The 42 National Teams competing rivals the record of 47 teams that was set at the 2017 edition in Biarritz, France due to the fact that in 2018, only countries with National Olympic Committees will compete. This change in 2018 is attributed to the WSG’s status as a qualifying event for Surfing’s debut in the Lima 2019 Pan American Games.
6. The Gold Medalists
Both 2017 individual Gold Medalists, Jhony Corzo (MEX) and Pauline Ado (FRA) will return to defend their Titles. They will attempt to become repeat champions, last accomplished by Tia Blanco for Team USA in 2015 and 2016.
Team France will return to defend their Team Title, however, Pauline Ado and Justine Dupont are the sole returning athletes from their 2017 squad. The French will rely on a host of new athletes to defend the World Team Champion Trophy.
7. The History
Originally named the International Surfing Federation World Championships, the World Surfing Games crowned the first Surfing World Champions in Manly Beach, Australia in 1964. The WSG has been crowning champions ever since, with competitions being held on all five continents of the globe.
The WSG was last held in Japan in 1990, returning to the country again in 2018 after 28 years.
8. Social Media
The ISA will be posting live updates, photos and videos from the competition on social media.

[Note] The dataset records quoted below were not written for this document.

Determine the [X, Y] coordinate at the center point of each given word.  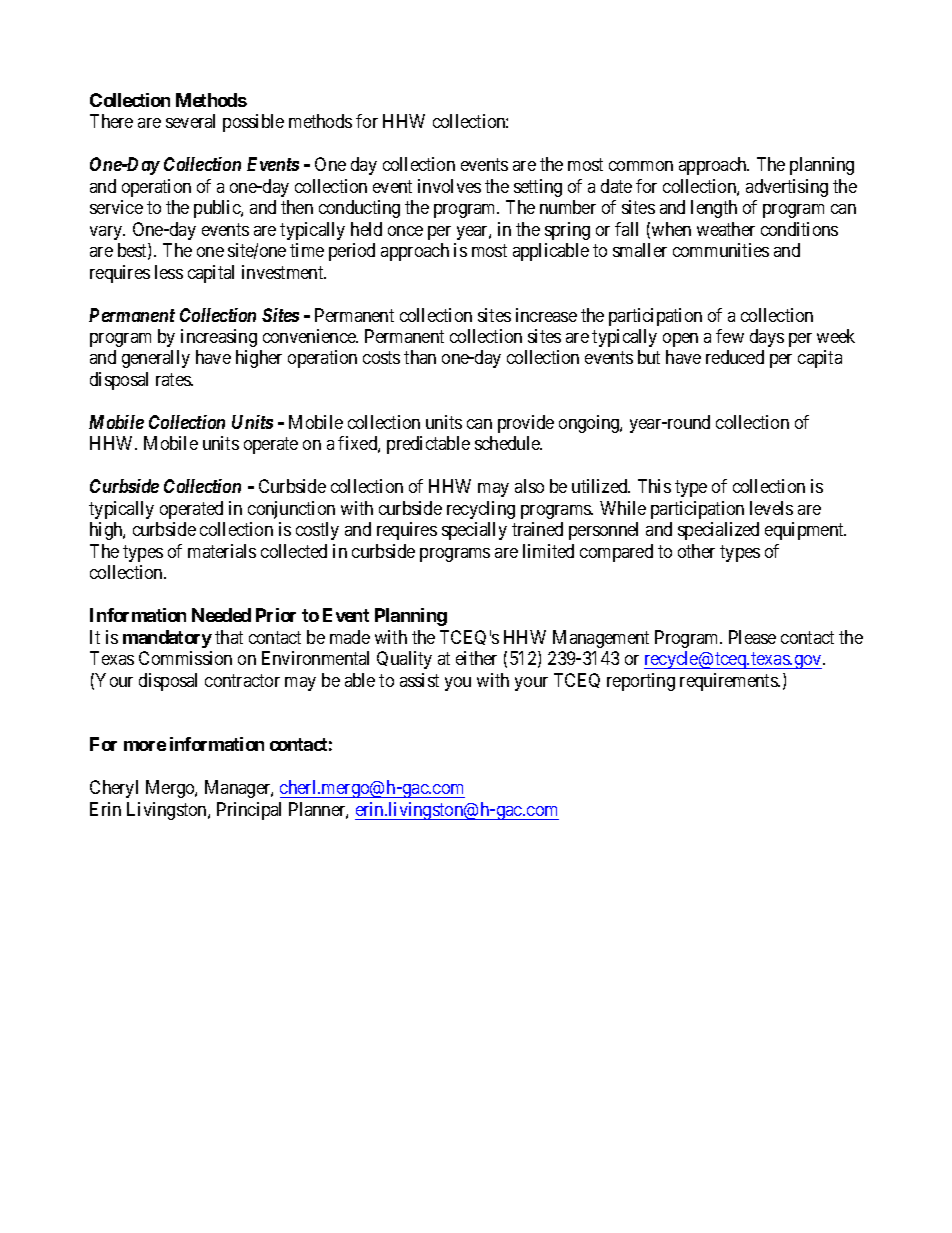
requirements [729, 682]
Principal [249, 811]
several [190, 121]
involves [449, 186]
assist [419, 680]
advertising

Follow along on Facebook, Instagram, and Twitter and don’t forget use the official hashtags #ISAWSG and #ISAworlds.
Facebook: International Surfing Association
9. The Schedule
- September 14 – Press Conference, 2pm at Tahara City Hall
- September 15 – Parade of Nations and Opening Ceremony, 10am at Tahara City Hall
- September 16-22** – Competition at Long Beach, Tahara, 8am – 4pm
- September 22 – Closing Ceremony at Long Beach following the close of competition
*Schedule subject to change due to conditions
** The Open Men’s Division will end no later than Friday, September 21 to accommodate
10. The Support of Our Partners
The ISA would like to thank the partners, local organizers in Tahara, and supporters of this event, especially Urban Research, which has led the support as the event’s Title Sponsor.
The International Surfing Association (ISA), founded in 1964, is recognized by the International Olympic Committee as the World Governing Authority for Surfing. The ISA governs and defines Surfing as Shortboard, Longboard & Bodyboarding, StandUp Paddle (SUP) Racing and Surfing, Para Surfing, Bodysurfing, Wakesurfing, and all other wave riding activities on any type of waves, and on flat water using wave riding equipment. The ISA crowned its first Men’s and Women’s World Champions in 1964. It crowned the first Big Wave World Champion in 1965; World Junior Champion in 1980; World Kneeboard Champions in 1982; World Longboard Surfing and World Bodyboard Champions in 1988; World Tandem Surfing Champions in 2006; World Masters Champions in 2007; World StandUp Paddle (SUP, both surfing and racing) and Paddleboard Champions in 2012; and World Para Surfing Champions in 2015.
ISA membership includes the surfing National Federations of 108 countries on five continents. The ISA is presided over by Fernando Aguerre (ARG). The Executive Committee includes four Vice-Presidents Karín Sierralta (PER), Kirsty Coventry (ZIM), Casper Steinfath (DEN) and Barbara Kendall (NZL), Athletes’ Commission Chair Justine Dupont (FRA), Regular Members Atsushi Sakai (JPN) and Jean Luc Arassus (FRA) and ISA Executive Director Robert Fasulo as Ex-officio Member.
Its headquarters are located in La Jolla, California (USA).